THE TASK: Reproduce only the lines of the material below that start at the line containing "ФОТО (631, 1821)" and stop at the line containing "Про проект | (1019, 2317)". Keep both end lines.
[Start of Attachment]
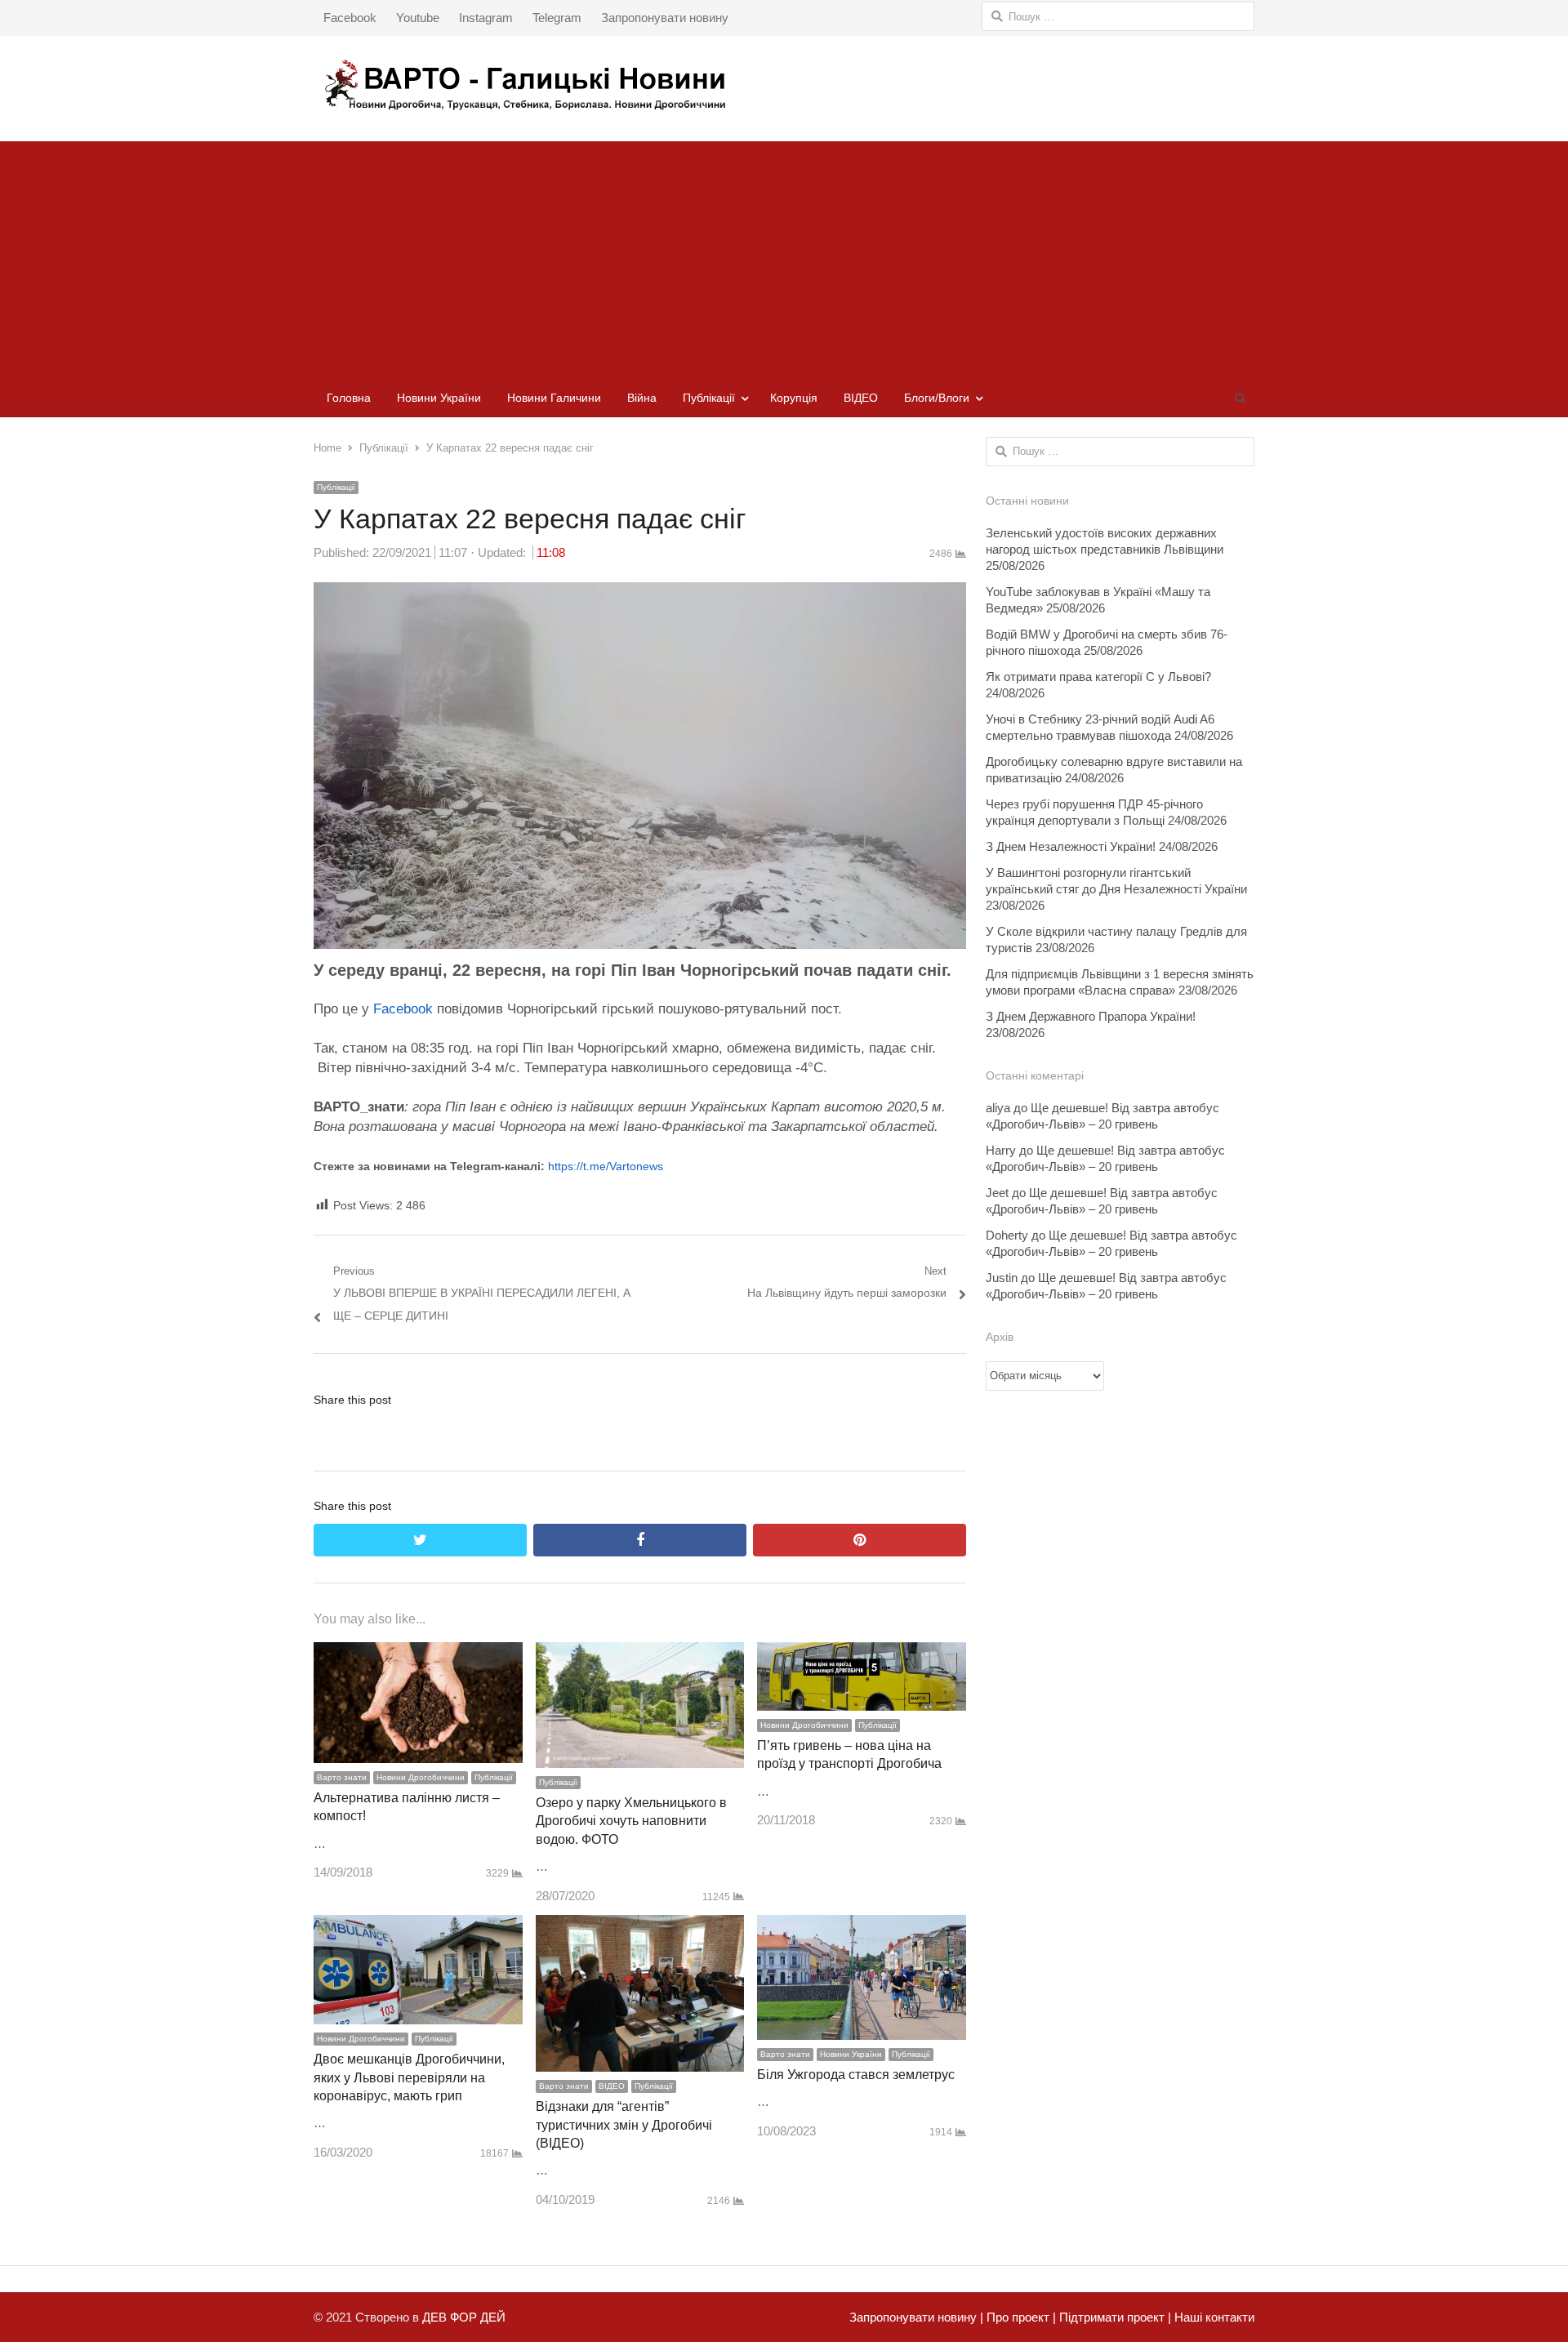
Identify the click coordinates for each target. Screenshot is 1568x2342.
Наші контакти (1212, 2317)
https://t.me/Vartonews (605, 1166)
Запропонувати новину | (916, 2317)
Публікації (709, 397)
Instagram (486, 17)
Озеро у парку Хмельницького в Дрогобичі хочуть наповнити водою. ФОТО (631, 1821)
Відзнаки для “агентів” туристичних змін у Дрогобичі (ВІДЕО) (624, 2124)
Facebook (349, 17)
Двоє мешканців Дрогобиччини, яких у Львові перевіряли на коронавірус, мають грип (409, 2077)
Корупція (793, 397)
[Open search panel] (1239, 397)
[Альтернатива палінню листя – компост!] (418, 1653)
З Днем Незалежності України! (1071, 846)
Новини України (439, 397)
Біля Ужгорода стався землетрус (856, 2075)
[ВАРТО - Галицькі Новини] (784, 85)
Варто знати (342, 1777)
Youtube (417, 17)
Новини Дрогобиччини (420, 1777)
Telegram (556, 17)
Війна (642, 397)
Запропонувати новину (664, 17)
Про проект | (1019, 2317)
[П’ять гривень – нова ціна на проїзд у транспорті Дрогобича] (861, 1653)
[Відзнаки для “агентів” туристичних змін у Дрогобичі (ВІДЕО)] (640, 1926)
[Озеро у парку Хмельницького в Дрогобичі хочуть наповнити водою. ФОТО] (640, 1653)
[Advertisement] (784, 255)
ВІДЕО (861, 397)
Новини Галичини (554, 397)
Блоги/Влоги (936, 397)
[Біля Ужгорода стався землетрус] (861, 1926)
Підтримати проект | (1113, 2317)
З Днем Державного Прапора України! (1091, 1016)
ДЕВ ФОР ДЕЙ (464, 2317)
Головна (349, 397)
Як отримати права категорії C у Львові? (1098, 676)
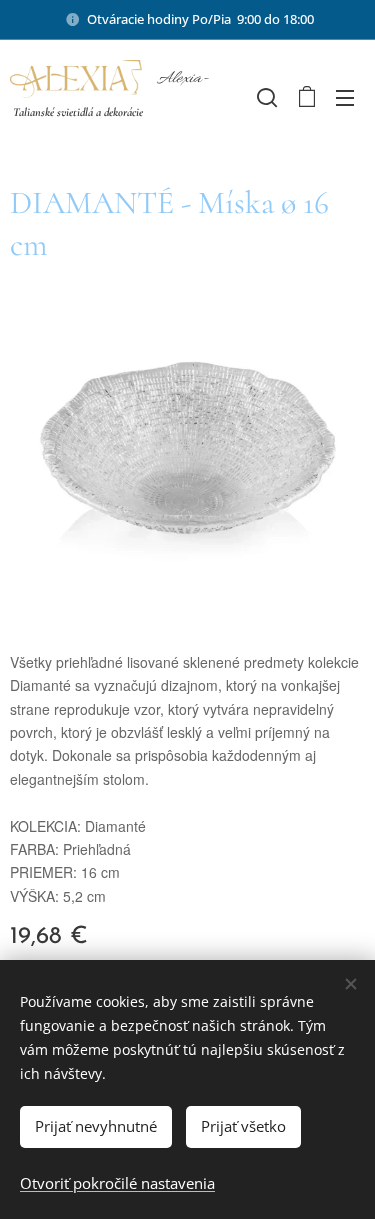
[End of Attachment]
SOLUTION TO THE PROBLEM:
Озеро у парку Хмельницького в Дрогобичі хочуть наповнити водою. ФОТО (631, 1821)
Відзнаки для “агентів” туристичних змін у Дрогобичі (ВІДЕО) (624, 2124)
Facebook (349, 17)
Двоє мешканців Дрогобиччини, яких у Львові перевіряли на коронавірус, мають грип (409, 2077)
Корупція (793, 397)
[Open search panel] (1239, 397)
[Альтернатива палінню листя – компост!] (418, 1653)
З Днем Незалежності України! (1071, 846)
Новини України (439, 397)
Біля Ужгорода стався землетрус (856, 2075)
[ВАРТО - Галицькі Новини] (784, 85)
Варто знати (342, 1777)
Youtube (417, 17)
Новини Дрогобиччини (420, 1777)
Telegram (556, 17)
Війна (642, 397)
Запропонувати новину (664, 17)
Про проект | (1019, 2317)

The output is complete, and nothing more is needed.